Dolly Partom (Photo by By Curtis Hilbun, My News Desk)
Drag is art, not grooming, experts say
KIMBERLEE KRUESI and JEFF McMILLAN
NASHVILLE, Tenn. — “If I hadn’t been a girl, I’d have been a drag queen.”
Dolly Parton has uttered those words famously and often. But if she really were a drag queen, one of Tennessee’s most famous daughters would likely be out of a job under legislation signed into law by Republican Gov. Bill Lee on March 2. Lee signed off on the legislation without issuing a statement or having a public ceremony. The bill goes into effect July 1.
Across the country, conservative activists and politicians complain that drag contributes to the “sexualization” or “grooming” of children. Several states are considering restrictions, but none has acted as fast as Tennessee. The efforts seek to extinguish popular “ drag story hours “ at which queens read to kids. Organizers of LGBTQ Pride events say they put a chill on their parades. And advocates note that the bills, pushed largely by Republicans, burden businesses in an un-Republican fashion.
The protestations have arisen fairly suddenly around a form of entertainment that has long had a place on the mainstream American stage.
Milton Berle, “Mr. Television” himself, was appearing in drag on the public airwaves as early as the 1950s on Texaco Star Theater.
“Drag is not a threat to anyone. It makes no sense to be criminalizing or vilifying drag in 2023,” said Lawrence La Fountain-Stokes, a professor of culture and gender studies at the University of Michigan and author of Translocas: The Politics of Puerto Rican Drag and Trans Performance.
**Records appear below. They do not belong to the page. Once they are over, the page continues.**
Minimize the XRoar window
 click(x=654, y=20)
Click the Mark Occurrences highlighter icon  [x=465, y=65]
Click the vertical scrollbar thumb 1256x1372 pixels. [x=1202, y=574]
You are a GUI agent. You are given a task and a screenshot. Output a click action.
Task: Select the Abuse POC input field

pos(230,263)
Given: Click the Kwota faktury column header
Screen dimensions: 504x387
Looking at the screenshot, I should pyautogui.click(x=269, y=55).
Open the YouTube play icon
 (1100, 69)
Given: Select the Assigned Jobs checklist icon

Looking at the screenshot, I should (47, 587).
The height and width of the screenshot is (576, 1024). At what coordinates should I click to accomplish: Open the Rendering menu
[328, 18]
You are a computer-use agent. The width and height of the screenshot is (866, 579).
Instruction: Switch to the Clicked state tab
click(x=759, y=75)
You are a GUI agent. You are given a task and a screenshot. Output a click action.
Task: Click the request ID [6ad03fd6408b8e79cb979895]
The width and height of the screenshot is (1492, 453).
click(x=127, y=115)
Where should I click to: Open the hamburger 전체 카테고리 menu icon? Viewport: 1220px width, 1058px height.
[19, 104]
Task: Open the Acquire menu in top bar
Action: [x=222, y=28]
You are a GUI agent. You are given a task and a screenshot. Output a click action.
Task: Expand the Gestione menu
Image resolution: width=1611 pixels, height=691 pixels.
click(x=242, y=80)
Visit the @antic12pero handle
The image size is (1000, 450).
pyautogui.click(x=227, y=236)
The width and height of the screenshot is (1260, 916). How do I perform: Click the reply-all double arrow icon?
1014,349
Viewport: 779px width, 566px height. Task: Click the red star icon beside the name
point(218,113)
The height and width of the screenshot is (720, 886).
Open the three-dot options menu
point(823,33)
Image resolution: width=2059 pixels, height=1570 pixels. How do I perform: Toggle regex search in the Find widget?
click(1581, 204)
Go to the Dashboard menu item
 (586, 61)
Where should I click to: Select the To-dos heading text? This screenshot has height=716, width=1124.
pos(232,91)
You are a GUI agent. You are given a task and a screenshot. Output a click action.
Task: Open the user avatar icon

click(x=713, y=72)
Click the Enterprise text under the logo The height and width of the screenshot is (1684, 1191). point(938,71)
“It is a space where people explore their identities,” said La Fountain-Stokes, who has done drag himself. “But it is also a place where people simply make a living. Drag is a job. Drag is a legitimate artistic expression that brings people together, that entertains, that allows certain individuals to explore who they are and allows all of us to have a very nice time.
“So it makes literally no sense for legislators, for people in government, to try to ban drag.”
Drag does not typically involve nudity or stripping, which are more common in the separate art of burlesque. Explicitly sexual and profane language is common in drag performances, but such content is avoided when children are the target audience. At shows meant for adults, venues or performers generally warn beforehand about age-inappropriate content.
The word “drag” does not appear in the Tennessee bill. Instead, it changes the definition of adult cabaret in Tennessee’s law to mean “adult-oriented performances that are harmful to minors.” It also says “male or female impersonators” now fall under adult cabaret among topless dancers, go-go dancers, exotic dancers and strippers.
The bill then bans adult cabaret from public property or anywhere minors might be present. It threatens performers with a misdemeanor charge, or a felony if it’s a repeat offense.
The bill has raised concerns that it could be used to target transgender people, but sponsors say that is not the intent.